─── Data for analysis

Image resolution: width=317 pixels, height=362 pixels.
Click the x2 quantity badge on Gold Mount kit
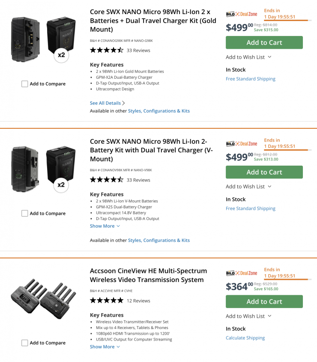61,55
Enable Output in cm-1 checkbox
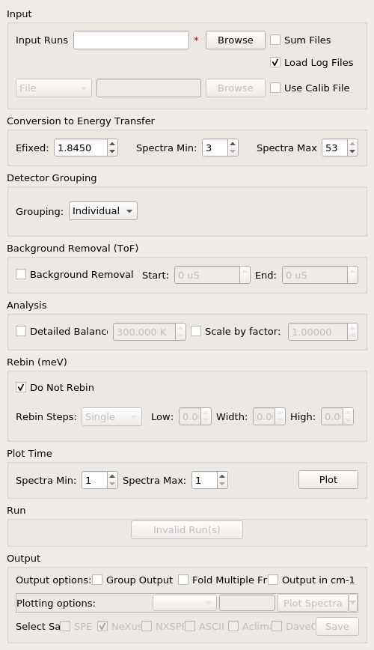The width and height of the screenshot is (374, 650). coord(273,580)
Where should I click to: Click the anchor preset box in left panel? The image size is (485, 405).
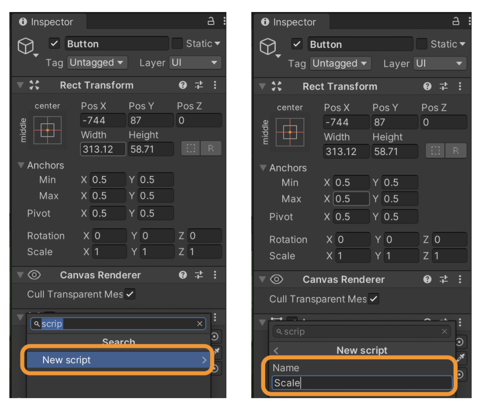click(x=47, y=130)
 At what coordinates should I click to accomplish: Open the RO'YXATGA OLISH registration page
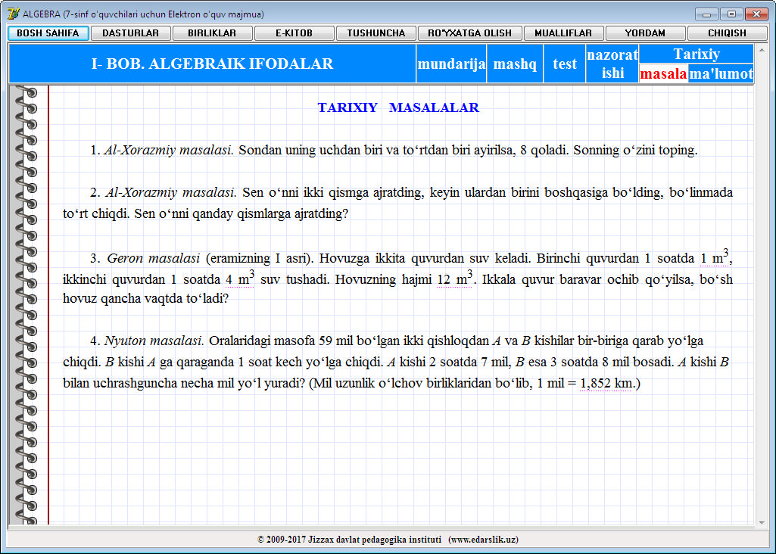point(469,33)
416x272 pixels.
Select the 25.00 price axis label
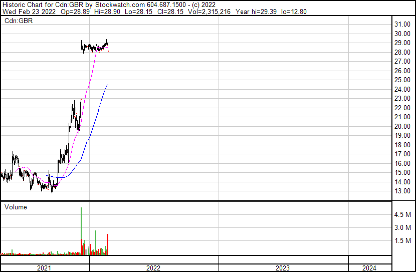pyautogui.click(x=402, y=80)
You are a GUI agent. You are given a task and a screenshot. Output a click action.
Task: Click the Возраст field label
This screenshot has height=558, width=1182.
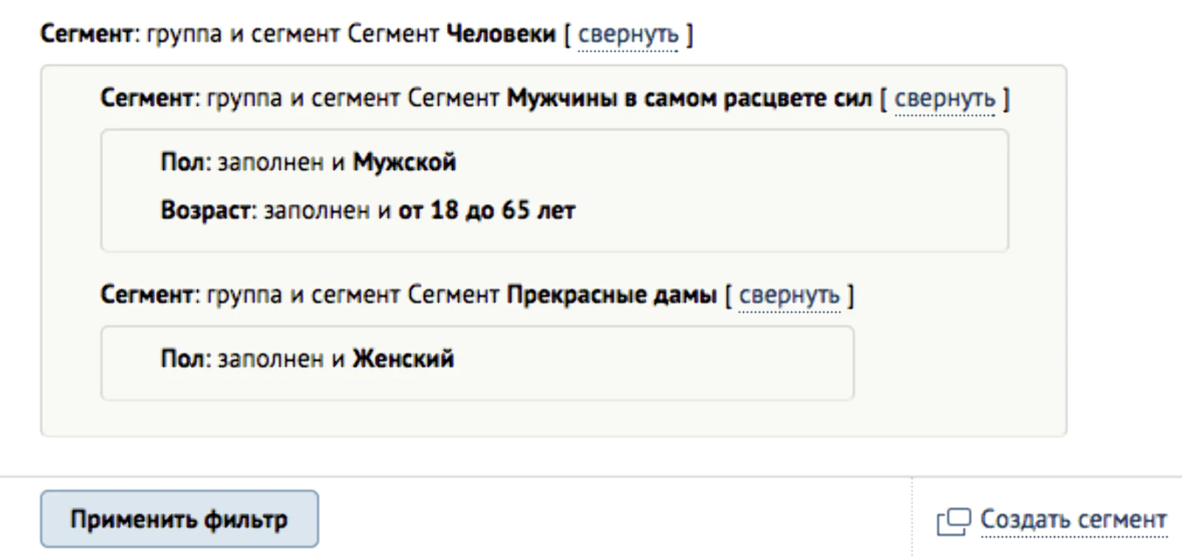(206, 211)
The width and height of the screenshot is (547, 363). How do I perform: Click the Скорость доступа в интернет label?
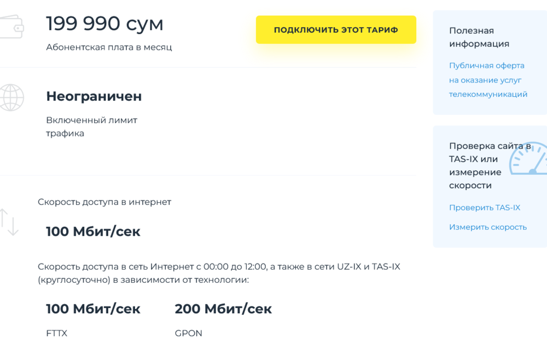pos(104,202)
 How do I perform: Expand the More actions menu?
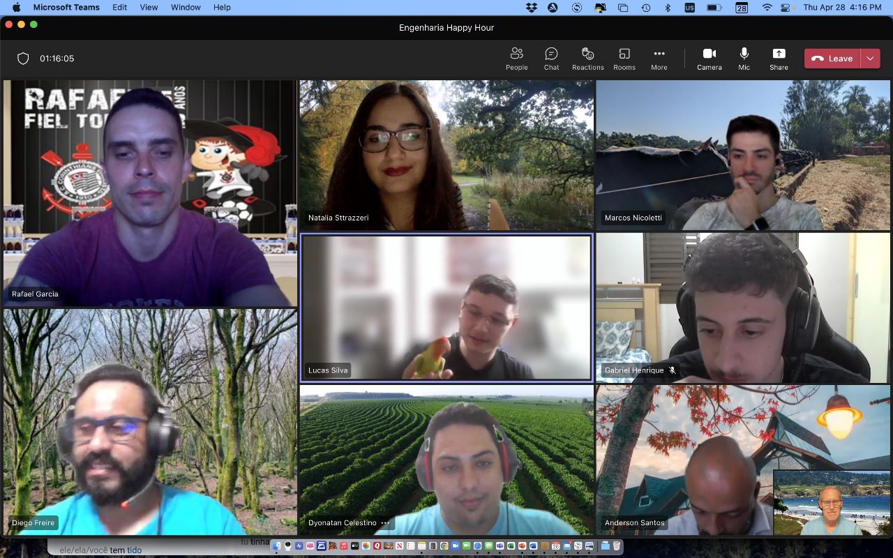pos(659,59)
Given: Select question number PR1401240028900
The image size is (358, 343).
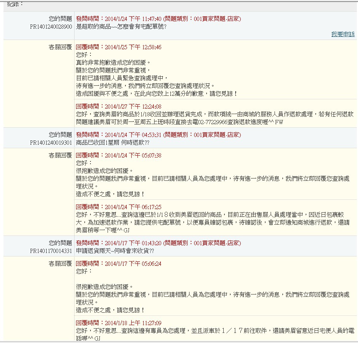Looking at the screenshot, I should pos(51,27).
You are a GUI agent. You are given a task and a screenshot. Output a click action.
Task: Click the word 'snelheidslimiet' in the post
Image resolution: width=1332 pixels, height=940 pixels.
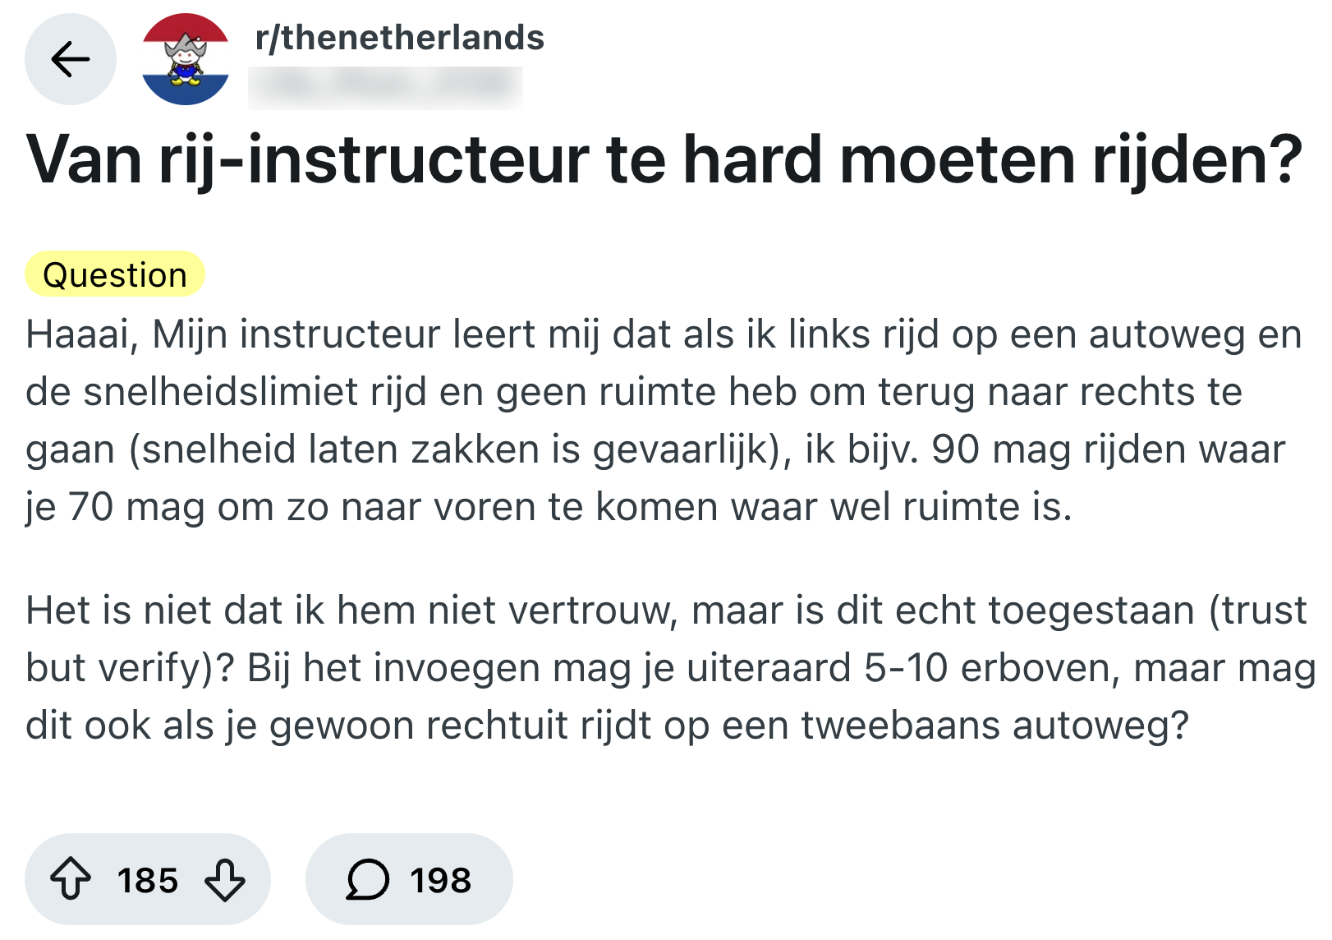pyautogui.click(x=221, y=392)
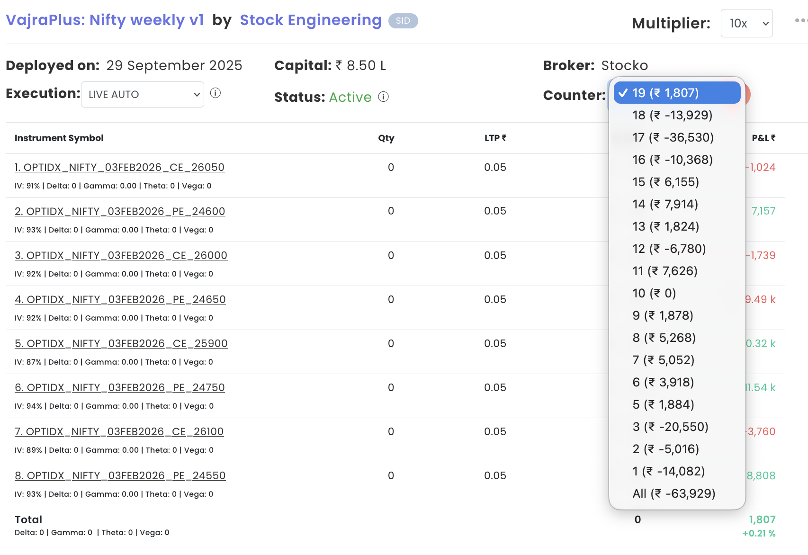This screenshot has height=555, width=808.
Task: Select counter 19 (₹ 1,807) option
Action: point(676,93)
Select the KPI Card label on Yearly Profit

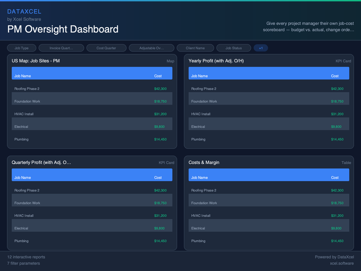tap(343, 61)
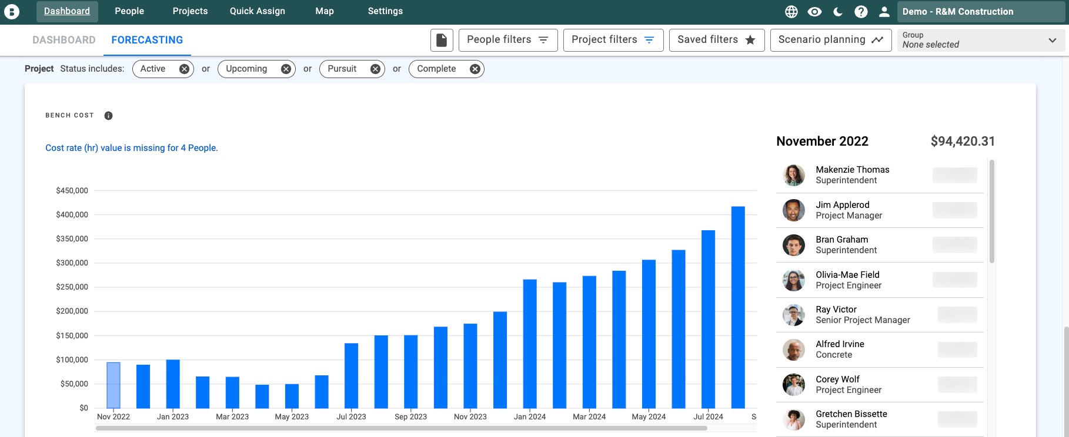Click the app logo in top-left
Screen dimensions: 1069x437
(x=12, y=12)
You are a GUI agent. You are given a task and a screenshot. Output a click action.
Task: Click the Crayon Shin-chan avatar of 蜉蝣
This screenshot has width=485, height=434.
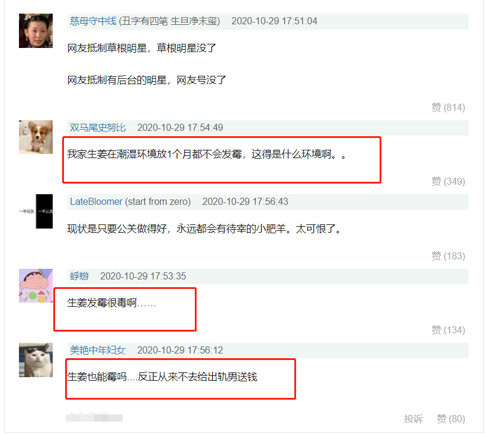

──────

#### Instructions to follow
Without any of the pictures, repeat the entries above word for word.

#### Output of the task
Image resolution: width=317 pixels, height=362 pixels.
Click the x2 quantity badge on Gold Mount kit
61,55
Enable Output in cm-1 checkbox
The width and height of the screenshot is (374, 650). coord(273,580)
Where should I click to: Click the anchor preset box in left panel? The image size is (485, 405).
click(x=47, y=130)
 At what coordinates should I click to accomplish: Open the RO'YXATGA OLISH registration page
point(469,33)
416x272 pixels.
Select the 25.00 price axis label
pyautogui.click(x=402, y=80)
You are a GUI agent. You are given a task and a screenshot. Output a click action.
Task: Click the Возраст field label
This screenshot has height=558, width=1182.
(206, 211)
The width and height of the screenshot is (547, 363). How do I perform: Click the Скорость доступа в интернет label?
pos(104,202)
 How do I perform: Expand the More actions menu?
pos(659,59)
Given: Select question number PR1401240028900
The image size is (358, 343).
Looking at the screenshot, I should pos(51,27).
You are a GUI agent. You are given a task and a screenshot. Output a click action.
Task: Click the word 'snelheidslimiet' in the post
Image resolution: width=1332 pixels, height=940 pixels.
pyautogui.click(x=221, y=392)
This screenshot has height=555, width=808.
Task: Select counter 19 (₹ 1,807) option
Action: point(676,93)
Select the KPI Card label on Yearly Profit

tap(343, 61)
Click the app logo in top-left
Screen dimensions: 1069x437
(x=12, y=12)
You are a GUI agent. You are given a task and a screenshot. Output a click action.
Task: Click the Crayon Shin-chan avatar of 蜉蝣
This screenshot has width=485, height=434.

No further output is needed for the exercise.